Game Development Reference
In-Depth Information
Input
The user will surely want to interact with our game in some way. That's where the input module
comes in. On most operating systems, input events such as touching the screen or pressing a
key are dispatched to the currently focused window. The window will then further dispatch the
event to the UI component that has the focus. The dispatching process is usually transparent to
us; our only concern is getting the events from the focused UI component. The UI APIs of the
operating system provide a mechanism to hook into the event-dispatching system so that we
can easily register and record the events. This hooking into and recording of events is the main
task of the input module.
What can we do with the recorded information? There are two modi operandi:
Polling : With polling, we only check the current state of the input devices. Any
states between the current check and the last check will be lost. This way of
input handling is suitable for checking things like whether a user touches a
specific button, for example. It is not suitable for tracking text input, as the order
of key events is lost.
Event-based handling : This gives us a full chronological history of the events
that have occurred since we last checked. It is a suitable mechanism to perform
text input or any other task that relies on the order of events. It's also useful to
detect when a finger first touched the screen or when the finger was lifted.

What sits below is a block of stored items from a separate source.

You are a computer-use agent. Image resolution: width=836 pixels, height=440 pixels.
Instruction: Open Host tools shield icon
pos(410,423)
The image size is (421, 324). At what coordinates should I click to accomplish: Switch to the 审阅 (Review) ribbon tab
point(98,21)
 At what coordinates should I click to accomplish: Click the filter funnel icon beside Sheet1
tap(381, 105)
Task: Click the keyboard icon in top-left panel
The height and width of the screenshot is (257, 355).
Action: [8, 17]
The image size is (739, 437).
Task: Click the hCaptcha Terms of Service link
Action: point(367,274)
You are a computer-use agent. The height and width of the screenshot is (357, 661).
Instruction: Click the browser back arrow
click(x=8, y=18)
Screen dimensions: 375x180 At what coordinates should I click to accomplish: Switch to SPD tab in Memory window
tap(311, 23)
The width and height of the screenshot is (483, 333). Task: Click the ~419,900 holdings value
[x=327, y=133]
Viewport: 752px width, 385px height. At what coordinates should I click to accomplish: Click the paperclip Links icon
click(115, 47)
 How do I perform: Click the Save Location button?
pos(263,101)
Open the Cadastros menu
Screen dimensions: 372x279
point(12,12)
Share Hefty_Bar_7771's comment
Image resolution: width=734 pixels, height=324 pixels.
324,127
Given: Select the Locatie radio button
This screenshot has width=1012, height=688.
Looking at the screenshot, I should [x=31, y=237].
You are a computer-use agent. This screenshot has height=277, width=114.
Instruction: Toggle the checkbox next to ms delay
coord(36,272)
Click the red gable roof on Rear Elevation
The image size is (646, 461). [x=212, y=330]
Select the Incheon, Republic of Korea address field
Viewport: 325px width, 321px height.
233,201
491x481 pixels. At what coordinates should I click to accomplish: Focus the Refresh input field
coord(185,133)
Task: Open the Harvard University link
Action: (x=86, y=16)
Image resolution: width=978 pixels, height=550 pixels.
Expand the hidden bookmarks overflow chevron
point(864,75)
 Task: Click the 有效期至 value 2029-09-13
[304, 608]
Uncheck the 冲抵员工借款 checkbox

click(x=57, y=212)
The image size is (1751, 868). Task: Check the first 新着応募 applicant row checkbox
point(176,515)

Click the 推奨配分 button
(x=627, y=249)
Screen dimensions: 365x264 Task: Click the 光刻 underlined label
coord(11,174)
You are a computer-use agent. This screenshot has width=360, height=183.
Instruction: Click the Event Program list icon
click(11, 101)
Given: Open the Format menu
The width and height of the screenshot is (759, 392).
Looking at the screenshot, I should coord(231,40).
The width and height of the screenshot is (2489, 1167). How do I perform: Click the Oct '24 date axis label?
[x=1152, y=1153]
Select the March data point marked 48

What input devices do we want to handle? On Android, we have three main input methods:
touchscreen, keyboard/trackball, and accelerometer. The first two are suitable for both polling
and event-based handling. The accelerometer is usually just polled. The touchscreen can
generate three events:
Touch down : This happens when a finger is touched to the screen.
Touch drag : This occurs when a finger is dragged across the screen. Before a
drag, there's always a down event.
Touch up : This happens when a finger is lifted from the screen.
Each touch event has additional information: the position relative to the UI component origin,
and a pointer index used in multitouch environments to identify and track separate fingers.
The keyboard can generate two types of events:
Key down : This happens when a key is pressed down.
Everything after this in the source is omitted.